■ **REQUIRED WORK**
Output all of the material exactly; leave out no line.

───── AVAILABLE DATA

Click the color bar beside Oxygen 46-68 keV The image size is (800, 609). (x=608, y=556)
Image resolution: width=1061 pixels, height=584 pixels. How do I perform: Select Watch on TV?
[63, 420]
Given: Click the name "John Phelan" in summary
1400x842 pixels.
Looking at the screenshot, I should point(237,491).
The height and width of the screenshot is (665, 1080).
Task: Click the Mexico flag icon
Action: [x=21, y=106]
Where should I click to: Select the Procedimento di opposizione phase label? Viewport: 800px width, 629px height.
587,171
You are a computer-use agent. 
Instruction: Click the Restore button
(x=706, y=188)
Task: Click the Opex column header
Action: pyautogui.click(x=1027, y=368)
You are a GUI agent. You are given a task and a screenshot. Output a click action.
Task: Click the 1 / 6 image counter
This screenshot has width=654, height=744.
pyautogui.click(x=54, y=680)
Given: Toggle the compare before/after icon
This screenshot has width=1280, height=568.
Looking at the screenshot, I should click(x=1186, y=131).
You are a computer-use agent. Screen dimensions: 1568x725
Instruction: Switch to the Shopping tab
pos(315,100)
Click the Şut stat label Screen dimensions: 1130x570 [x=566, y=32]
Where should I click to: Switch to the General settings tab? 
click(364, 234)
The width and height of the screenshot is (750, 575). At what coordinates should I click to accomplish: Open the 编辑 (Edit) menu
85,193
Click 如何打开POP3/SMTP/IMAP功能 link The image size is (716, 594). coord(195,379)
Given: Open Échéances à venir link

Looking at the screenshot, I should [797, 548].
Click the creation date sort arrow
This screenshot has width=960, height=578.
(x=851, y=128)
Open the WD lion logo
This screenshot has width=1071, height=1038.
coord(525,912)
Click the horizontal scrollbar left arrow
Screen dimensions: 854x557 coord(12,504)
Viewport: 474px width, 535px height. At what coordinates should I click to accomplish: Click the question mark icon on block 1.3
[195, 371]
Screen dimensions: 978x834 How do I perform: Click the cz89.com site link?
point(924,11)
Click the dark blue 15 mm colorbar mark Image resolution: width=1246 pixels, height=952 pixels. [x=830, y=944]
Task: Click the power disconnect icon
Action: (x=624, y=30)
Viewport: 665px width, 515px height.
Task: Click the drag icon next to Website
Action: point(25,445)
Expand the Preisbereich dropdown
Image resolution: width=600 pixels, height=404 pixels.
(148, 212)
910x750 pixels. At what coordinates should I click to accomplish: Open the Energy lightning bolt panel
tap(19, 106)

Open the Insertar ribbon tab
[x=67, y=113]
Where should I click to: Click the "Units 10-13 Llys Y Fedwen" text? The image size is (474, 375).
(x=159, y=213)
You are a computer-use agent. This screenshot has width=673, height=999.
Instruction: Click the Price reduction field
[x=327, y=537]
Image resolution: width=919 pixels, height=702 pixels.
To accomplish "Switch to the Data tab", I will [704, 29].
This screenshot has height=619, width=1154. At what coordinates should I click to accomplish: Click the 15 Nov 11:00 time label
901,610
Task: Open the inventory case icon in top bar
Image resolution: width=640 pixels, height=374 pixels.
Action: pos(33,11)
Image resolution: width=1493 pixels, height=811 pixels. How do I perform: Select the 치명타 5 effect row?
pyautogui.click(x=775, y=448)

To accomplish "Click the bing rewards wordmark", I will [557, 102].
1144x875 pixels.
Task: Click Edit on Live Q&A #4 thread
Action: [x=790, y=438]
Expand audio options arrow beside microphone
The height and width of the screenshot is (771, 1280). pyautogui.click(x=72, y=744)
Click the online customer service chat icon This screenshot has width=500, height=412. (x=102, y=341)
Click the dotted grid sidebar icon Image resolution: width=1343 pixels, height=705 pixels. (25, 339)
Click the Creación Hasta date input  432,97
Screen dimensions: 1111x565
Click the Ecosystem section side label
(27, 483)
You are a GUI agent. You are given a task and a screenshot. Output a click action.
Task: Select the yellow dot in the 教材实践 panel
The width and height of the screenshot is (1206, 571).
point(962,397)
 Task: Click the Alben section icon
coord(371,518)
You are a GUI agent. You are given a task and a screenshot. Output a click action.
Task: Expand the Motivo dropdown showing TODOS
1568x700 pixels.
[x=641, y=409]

──────────

■ **RESPONSE AREA**
Click the color bar beside Oxygen 46-68 keV The image size is (800, 609). (x=608, y=556)
Image resolution: width=1061 pixels, height=584 pixels. How do I perform: Select Watch on TV?
[63, 420]
Given: Click the name "John Phelan" in summary
1400x842 pixels.
Looking at the screenshot, I should point(237,491).
The height and width of the screenshot is (665, 1080).
Task: Click the Mexico flag icon
Action: [x=21, y=106]
Where should I click to: Select the Procedimento di opposizione phase label? Viewport: 800px width, 629px height.
587,171
You are a computer-use agent. 
Instruction: Click the Restore button
(x=706, y=188)
Task: Click the Opex column header
Action: pyautogui.click(x=1027, y=368)
You are a GUI agent. You are given a task and a screenshot. Output a click action.
Task: Click the 1 / 6 image counter
This screenshot has width=654, height=744.
pyautogui.click(x=54, y=680)
Given: Toggle the compare before/after icon
This screenshot has width=1280, height=568.
Looking at the screenshot, I should click(x=1186, y=131).
You are a computer-use agent. Screen dimensions: 1568x725
Instruction: Switch to the Shopping tab
pos(315,100)
Click the Şut stat label Screen dimensions: 1130x570 [x=566, y=32]
Where should I click to: Switch to the General settings tab? 
click(364, 234)
The width and height of the screenshot is (750, 575). At what coordinates should I click to accomplish: Open the 编辑 (Edit) menu
85,193
Click 如何打开POP3/SMTP/IMAP功能 link The image size is (716, 594). coord(195,379)
Given: Open Échéances à venir link

Looking at the screenshot, I should [797, 548].
Click the creation date sort arrow
This screenshot has width=960, height=578.
(x=851, y=128)
Open the WD lion logo
This screenshot has width=1071, height=1038.
coord(525,912)
Click the horizontal scrollbar left arrow
Screen dimensions: 854x557 coord(12,504)
Viewport: 474px width, 535px height. At what coordinates should I click to accomplish: Click the question mark icon on block 1.3
[195, 371]
Screen dimensions: 978x834 How do I perform: Click the cz89.com site link?
point(924,11)
Click the dark blue 15 mm colorbar mark Image resolution: width=1246 pixels, height=952 pixels. [x=830, y=944]
Task: Click the power disconnect icon
Action: (x=624, y=30)
Viewport: 665px width, 515px height.
Task: Click the drag icon next to Website
Action: point(25,445)
Expand the Preisbereich dropdown
Image resolution: width=600 pixels, height=404 pixels.
(148, 212)
910x750 pixels. At what coordinates should I click to accomplish: Open the Energy lightning bolt panel
tap(19, 106)

Open the Insertar ribbon tab
[x=67, y=113]
Where should I click to: Click the "Units 10-13 Llys Y Fedwen" text? The image size is (474, 375).
(x=159, y=213)
You are a computer-use agent. This screenshot has width=673, height=999.
Instruction: Click the Price reduction field
[x=327, y=537]
Image resolution: width=919 pixels, height=702 pixels.
To accomplish "Switch to the Data tab", I will [704, 29].
This screenshot has height=619, width=1154. At what coordinates should I click to accomplish: Click the 15 Nov 11:00 time label
901,610
Task: Open the inventory case icon in top bar
Image resolution: width=640 pixels, height=374 pixels.
Action: pos(33,11)
Image resolution: width=1493 pixels, height=811 pixels. How do I perform: Select the 치명타 5 effect row?
pyautogui.click(x=775, y=448)

To accomplish "Click the bing rewards wordmark", I will [557, 102].
1144x875 pixels.
Task: Click Edit on Live Q&A #4 thread
Action: [x=790, y=438]
Expand audio options arrow beside microphone
The height and width of the screenshot is (771, 1280). pyautogui.click(x=72, y=744)
Click the online customer service chat icon This screenshot has width=500, height=412. (x=102, y=341)
Click the dotted grid sidebar icon Image resolution: width=1343 pixels, height=705 pixels. (25, 339)
Click the Creación Hasta date input  432,97
Screen dimensions: 1111x565
Click the Ecosystem section side label
(27, 483)
You are a GUI agent. You are given a task and a screenshot. Output a click action.
Task: Select the yellow dot in the 教材实践 panel
The width and height of the screenshot is (1206, 571).
point(962,397)
 Task: Click the Alben section icon
coord(371,518)
You are a GUI agent. You are given a task and a screenshot. Output a click action.
Task: Expand the Motivo dropdown showing TODOS
1568x700 pixels.
[x=641, y=409]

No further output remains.